• **TEXT**:
____

For more than twenty-five years, I have watched technology cycles oscillate between the “magic” phase and the “utility” phase. I remember the early days at Nokia when we treated the mobile phone as a portable telephone, only to later realize it was actually a remote control for life. We are currently at a similar pivot point with Artificial Intelligence, but there is a growing gap between the “clever hack” and the sustainable product. If we are not careful, we aren’t just building agents; we are automating the next wave of enshittification.
The honeymoon phase of the AI revolution is officially over. Boards and leadership teams are no longer satisfied with flashy proofs-of-concept or agents that “experiment” in safe, isolated playgrounds. We have entered the era of the reckoning: Can your organization actually run AI reliably, responsibly, and repeatedly inside real business processes? As highlighted in recent industry analysis, we are shifting from raw model intelligence to predictable agentic control.

____

• **STORED DATA**:
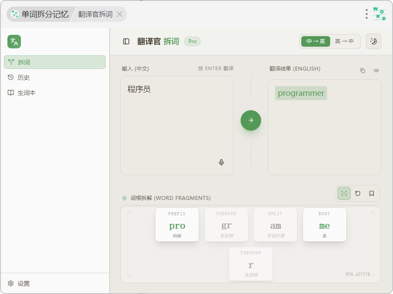This screenshot has height=294, width=393.
Task: Select the 拆词 sidebar item
Action: coord(55,62)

____

• **APPLY WHAT YOU READ**:
A. From the essay on AI, copy the passage that begins at the words "The honeymoon phase" and stops after "predictable agentic control.".
B. In the essay on AI, at which company did the writer once treat the mobile phone as a portable telephone?
C. Pick up the essay on AI after its last sentence and continue it.

• **ANSWERS TO THE EXERCISES**:
A.
The honeymoon phase of the AI revolution is officially over. Boards and leadership teams are no longer satisfied with flashy proofs-of-concept or agents that “experiment” in safe, isolated playgrounds. We have entered the era of the reckoning: Can your organization actually run AI reliably, responsibly, and repeatedly inside real business processes? As highlighted in recent industry analysis, we are shifting from raw model intelligence to predictable agentic control.

B. Nokia.

C.
The Trap of the “Rot Economy”
In our rush to automate, we must be wary of what Cory Doctorow famously termed “enshittification”—the process where platforms eventually cannibalize the user experience to extract maximum value. We are starting to see the symptoms in the “data tolls” and increasing connector fees from major SaaS players. When technology stops improving the user experience and starts serving the corporate bureaucracy, innovation dies.
For product leaders, the challenge is protecting the user from this “Rot Economy.” We see this at companies like Salesforce, which has faced scrutiny over shifting fee structures for data access. If your AI strategy relies on third-party APIs that can degrade in quality or spike in price without warning, you aren’t building a product; you’re building a dependency. This is why many pragmatic leaders are now pivoting toward Small Language Models (SLMs) that they can own and govern internally.
Moving Beyond the Chatbox: The Agentic Era
The era of Generative AI as a fancy writing assistant is ending. We are entering the Agentic Era. But as with the .com boom and the mobile revolution, there is a fundamental difference between an “answer engine” and a product that creates value. According to the latest Reuters Institute Digital News Report, publishers are bracing for a 40% decline in search referrals because aggregators are consuming content without passing on the traffic.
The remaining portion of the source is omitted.